Pareciera que un día la justicia poética quiso homenajear a Scalabrini Ortíz durante el día de su cumpleaños con la creación de Agua y Energía Eléctrica. La empresa no era un ladrillo amontonado sino parte de una construcción energética para promover el empleo de la hidroenergía por sobre la energía de origen térmico.
Como dos pájaros que se matan de un tiro, la intención también era neutralizar los efectos de la concentración monopólica del sector y de las escandalosas concesiones que se habían registrado hasta entonces. En palabras fácil: Mejorar y ampliar el servicio y abaratar su costo para el grueso de la población.
El texto original del decreto firmado por Juan Domingo Perón decía que Agua y energía debía dedicarse al:
“Estudio y administración de las obras para riego y defensa de los cursos de agua; de las obras y explotación de centrales eléctricas, medios de transmisión, estaciones transformadoras y redes de distribución para la venta de energía eléctrica; a la compra y venta de energía eléctrica a terceros, sea para sus propias necesidades o a los efectos de su distribución como servicio público, dando la preferencia a los organismos de la Nación, provincias o municipios, a las cooperativas y sociedades de economía mixta integradas exclusivamente por el Estado y los usuarios".
Con ese fin es que se fusionaron las Centrales Eléctricas del Estado y la Dirección General de Irrigación para que vea la luz Agua y Energía Eléctrica.

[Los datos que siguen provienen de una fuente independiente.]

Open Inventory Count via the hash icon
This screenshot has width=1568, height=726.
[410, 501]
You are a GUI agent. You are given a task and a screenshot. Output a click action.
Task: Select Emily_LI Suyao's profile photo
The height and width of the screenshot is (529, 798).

Es que esta construcción energética fue parte de un edificio enorme que se denominó Plan Quinquenal destinado a prever las necesidades de materia prima de origen nacional, combustibles, energía eléctrica, maquinarias y transportes.
La propuesta económica, además, buscó: “Conocer y verificar el estado y eficencia de los sistemas de explotación, producción y distribución de estos elementos; desarrollar el programa mínimo de inversiones y obras necesarios para asegurar los suministros de materias primas, energía y combustible y desarrollar así la industria y agricultura; y por último descentralizar la industria, diversificar la producción, crear fuentes de energía, vías de comunicación, medios de transporte y aumentar los mercados consumidores”.
Pequeña idea que provocó que se construyeran diques con sus respectivas centrales en Escaba , Tucumán, Nihuil, Mendoza, Los Quiroga, Santiago del Estero. Aparte de estos se edificaron seis con usinas en Cordoba y Catamarca, cuatro en Río Negro, tres en Mendoza, y sus espejos térmicos en Mar del Plata, Mendoza, Río Negro y Tucumán. En 1943 Argentina tenía una potencia instalada en centrales de 45.000 kilovatios, en 1952 350.500.
Luego del derrocamiento de Perón, los gobiernos y dictaduras que le siguieron determinaron que la empresa se dedicase a la operación de la red eléctrica nacional y la generación de energía y se deslindara de su papel como proveedora de servicios a usuarios finales. Así funcionó hasta que la dictadura del 1976, denominada proceso de reorganización social, comenzó por sacarle los brazos al transferir los servicios de distribución eléctrica y riego a las provincias (las únicas excepciones fueron Formosa, La Rioja, Santiago del Estero, Tucumán, Chubut, Río Negro y Mendoza).
Pero el que la terminó de descuartizar fue el ex presidente Carlos Menem: Primero le quitó una pierna al idear la privatizada Compañía Administradora del Mercado Mayorista Eléctrico S.A. (CAMMESA), luego la otra traspasó la red de alta tensión a la también privatizada Compañía de Transporte de Energía Eléctrica en Alta Tensión Transener Sociedad Anónima (TRANSENER).
Después transfirió a las provincias lo quedaba a cargo de Agua y Energía y vendió la mayoría de las centrales hidroeléctricas( como la de Diamante, Ameghino, Río Hondo, Futaleufú, Río Juramento, San Juan y Tucumán).
Así dejó en manos privadas el plan de energía argentino, pieza fundamental para desarrollo autónomo de un país. Sus consecuencias todavía se vislumbran cuando en el noticiero alertan sobre los cortes de luz por falta de inversión o cuando el Estado se ve obligado a mantenerse tarifas sociales a base de subsidios.